More important than the cleanup itself, the order should serve as a starting point for the rebuilding of the Hinkley community, said Amy Horne, a longtime board member.
In the years since the plume was discovered, Hinkley’s population has dwindled from 8,000 to about 1,000, Horne said in an impassioned speech after the vote.
She urged the members of the Hinkley community that still remained to allow Pacific Gas & Electric Co. “to take off the black hat.”
The order requires PG&E to further define the plume, monitor it and knock down chromium-6 concentrations, especially in the core area near its Hinkley natural gas compression station.
From 1952 until 1964, San Francisco-based PG&E discharged untreated chromium-6 from cooling towers in its Hinkley station into unlined ponds, a common practice during that era, before the cancer-causing properties of chromium-6 were fully understood.

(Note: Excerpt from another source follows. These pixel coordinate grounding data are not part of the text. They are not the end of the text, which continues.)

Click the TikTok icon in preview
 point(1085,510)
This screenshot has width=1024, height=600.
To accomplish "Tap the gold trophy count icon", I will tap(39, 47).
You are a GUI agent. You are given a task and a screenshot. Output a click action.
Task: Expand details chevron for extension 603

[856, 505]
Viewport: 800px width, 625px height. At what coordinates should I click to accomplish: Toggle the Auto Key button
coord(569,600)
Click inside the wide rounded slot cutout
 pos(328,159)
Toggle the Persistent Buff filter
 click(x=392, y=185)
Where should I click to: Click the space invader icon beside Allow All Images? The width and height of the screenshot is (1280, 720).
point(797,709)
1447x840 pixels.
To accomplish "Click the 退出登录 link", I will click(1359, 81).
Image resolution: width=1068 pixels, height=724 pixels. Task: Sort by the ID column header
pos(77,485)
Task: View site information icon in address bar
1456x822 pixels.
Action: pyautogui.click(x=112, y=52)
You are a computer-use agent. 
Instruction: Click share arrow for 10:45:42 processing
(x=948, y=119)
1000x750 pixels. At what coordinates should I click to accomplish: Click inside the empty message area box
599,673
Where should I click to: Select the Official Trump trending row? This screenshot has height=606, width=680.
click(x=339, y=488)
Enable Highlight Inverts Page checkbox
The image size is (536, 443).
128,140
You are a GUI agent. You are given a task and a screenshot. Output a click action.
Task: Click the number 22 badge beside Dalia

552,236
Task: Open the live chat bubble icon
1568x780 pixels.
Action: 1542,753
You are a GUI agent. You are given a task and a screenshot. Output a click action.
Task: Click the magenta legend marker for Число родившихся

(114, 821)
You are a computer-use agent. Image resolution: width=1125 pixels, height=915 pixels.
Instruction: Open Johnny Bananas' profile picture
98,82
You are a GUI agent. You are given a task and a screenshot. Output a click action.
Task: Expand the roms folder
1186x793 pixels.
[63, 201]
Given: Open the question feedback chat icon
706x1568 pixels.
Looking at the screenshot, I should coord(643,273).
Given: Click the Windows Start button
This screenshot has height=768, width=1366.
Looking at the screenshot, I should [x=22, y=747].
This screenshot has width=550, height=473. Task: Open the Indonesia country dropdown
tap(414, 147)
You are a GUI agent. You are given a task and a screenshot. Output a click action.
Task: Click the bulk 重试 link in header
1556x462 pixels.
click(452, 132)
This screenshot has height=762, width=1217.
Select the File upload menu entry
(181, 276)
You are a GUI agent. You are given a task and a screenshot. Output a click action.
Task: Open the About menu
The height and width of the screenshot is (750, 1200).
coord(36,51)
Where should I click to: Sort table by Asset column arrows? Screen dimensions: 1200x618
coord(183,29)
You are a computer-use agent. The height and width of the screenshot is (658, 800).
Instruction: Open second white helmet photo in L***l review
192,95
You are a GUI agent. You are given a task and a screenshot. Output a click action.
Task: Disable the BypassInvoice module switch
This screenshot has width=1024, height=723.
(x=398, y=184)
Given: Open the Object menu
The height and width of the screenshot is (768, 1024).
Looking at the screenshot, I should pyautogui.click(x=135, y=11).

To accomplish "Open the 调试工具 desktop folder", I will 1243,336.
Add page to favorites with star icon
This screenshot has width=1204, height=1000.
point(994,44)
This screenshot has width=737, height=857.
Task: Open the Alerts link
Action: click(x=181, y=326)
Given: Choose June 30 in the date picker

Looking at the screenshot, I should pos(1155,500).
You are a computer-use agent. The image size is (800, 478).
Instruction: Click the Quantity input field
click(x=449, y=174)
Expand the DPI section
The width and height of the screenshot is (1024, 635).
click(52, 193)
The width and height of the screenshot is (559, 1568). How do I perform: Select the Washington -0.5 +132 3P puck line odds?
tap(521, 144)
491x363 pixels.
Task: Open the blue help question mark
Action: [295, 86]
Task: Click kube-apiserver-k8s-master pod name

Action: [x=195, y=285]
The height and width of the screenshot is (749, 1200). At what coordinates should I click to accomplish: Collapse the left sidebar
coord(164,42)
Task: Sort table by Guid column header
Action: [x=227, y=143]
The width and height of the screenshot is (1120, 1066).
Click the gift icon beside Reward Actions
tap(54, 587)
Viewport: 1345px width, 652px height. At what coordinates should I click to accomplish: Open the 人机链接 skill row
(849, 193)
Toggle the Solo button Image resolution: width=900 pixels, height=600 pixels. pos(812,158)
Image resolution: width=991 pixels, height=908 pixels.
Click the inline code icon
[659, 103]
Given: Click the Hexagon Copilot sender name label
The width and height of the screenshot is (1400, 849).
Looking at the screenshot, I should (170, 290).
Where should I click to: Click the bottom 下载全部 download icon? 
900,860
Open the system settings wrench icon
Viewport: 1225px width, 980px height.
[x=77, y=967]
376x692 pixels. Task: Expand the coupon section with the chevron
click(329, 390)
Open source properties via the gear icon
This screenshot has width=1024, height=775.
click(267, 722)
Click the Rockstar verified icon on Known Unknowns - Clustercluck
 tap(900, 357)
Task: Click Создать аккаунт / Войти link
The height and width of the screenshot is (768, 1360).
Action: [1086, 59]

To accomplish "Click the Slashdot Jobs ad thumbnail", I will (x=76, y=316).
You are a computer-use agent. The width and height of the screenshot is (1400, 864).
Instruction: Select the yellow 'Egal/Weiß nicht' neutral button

From the ponds, chromium-6 percolated into the ground.
Hinkley’s water contamination problems were thrust globally into public view in the 2000 film “Erin Brockovich” starring Julia Roberts.
The order includes provisions for PG&E to:
- Reach and maintain 50 parts per billion chromium-6 in 90 percent of the wells (above 50 ppb at the time of the order) by the first quarter 2025.
- Reach and maintain 10 ppb in 80 percent of all wells between 10 ppb and 50 ppb by Dec. 31, 2032.
No one living in the Hinkley area is believed to be drinking well water exceeding the state standard, which is 10 ppb, officials say.
However, wells near the compressor station have readings as high as 4,100 ppb.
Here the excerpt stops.